## EXTRACT TO READ

========================================================================

For example, the electronic device 200 may replace the second dual connectivity from among the first dual connectivity and the second dual connectivity with the third dual connectivity, by disconnecting the first power supply circuitry 271 from at least partially damaged PA 211. For example, even when the PA 211 is at least partially damaged, the electronic device 200 may provide an enhanced communication service by replacing the second dual connectivity with the third dual connectivity.

For example, at least a part of FEMs in the electronic device 200 may include a plurality of PAs. For example, the electronic device 200 may include a switch for disconnecting a part of a plurality of PAs in at least partially damaged FEM from the power supply circuitry. The switch may be illustrated in FIG. 9.

FIG. 9 illustrates an exemplary electronic device including a plurality of PAs in an FEM.

Referring to FIG. 9, an electronic device 200 may further include a fourth FEM (e.g., including various circuitry) 940, a fifth FEM (e.g., including various circuitry) 950, a sixth FEM (e.g., including various circuitry) 960, a fourth antenna 994, a fifth antenna 995, and a sixth antenna 996.

For example, the fourth FEM 940 may include a PA 941. For example, the PA 941 may be configured to obtain a transmit power of a wireless signal transmitted through the fourth antenna 994. For example, the transmit power may be obtained based on a voltage (e.g., a voltage (Vcc) for a dynamic range of the PA 941) from the first power supply circuitry 271 or the second power supply circuitry 272.

For example, the fifth FEM 950 may include a PA 951. For example, the PA 951 may be configured to obtain a transmit power of a wireless signal transmitted through the fifth antenna 995. For example, the transmit power may be obtained based on a voltage (e.g., a voltage (Vcc) for a dynamic range of the PA 951) from the first power supply circuitry 271 or the second power supply circuitry 272.

========================================================================

## TASK DIRECTIONS
Please answer these questions about the passage on power amplifiers above:
1. What does the electronic device 200 use to replace the second dual connectivity?
2. In which figure is the switch shown?
3. The PA 941 obtains the transmit power of a wireless signal sent through which antenna?

## DATA PROVIDED
========================================================================

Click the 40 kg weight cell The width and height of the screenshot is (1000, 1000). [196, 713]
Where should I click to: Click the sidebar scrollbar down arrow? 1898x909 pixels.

========================================================================

## ANSWER TO THE TASK
1. The third dual connectivity.
2. FIG. 9.
3. The fourth antenna 994.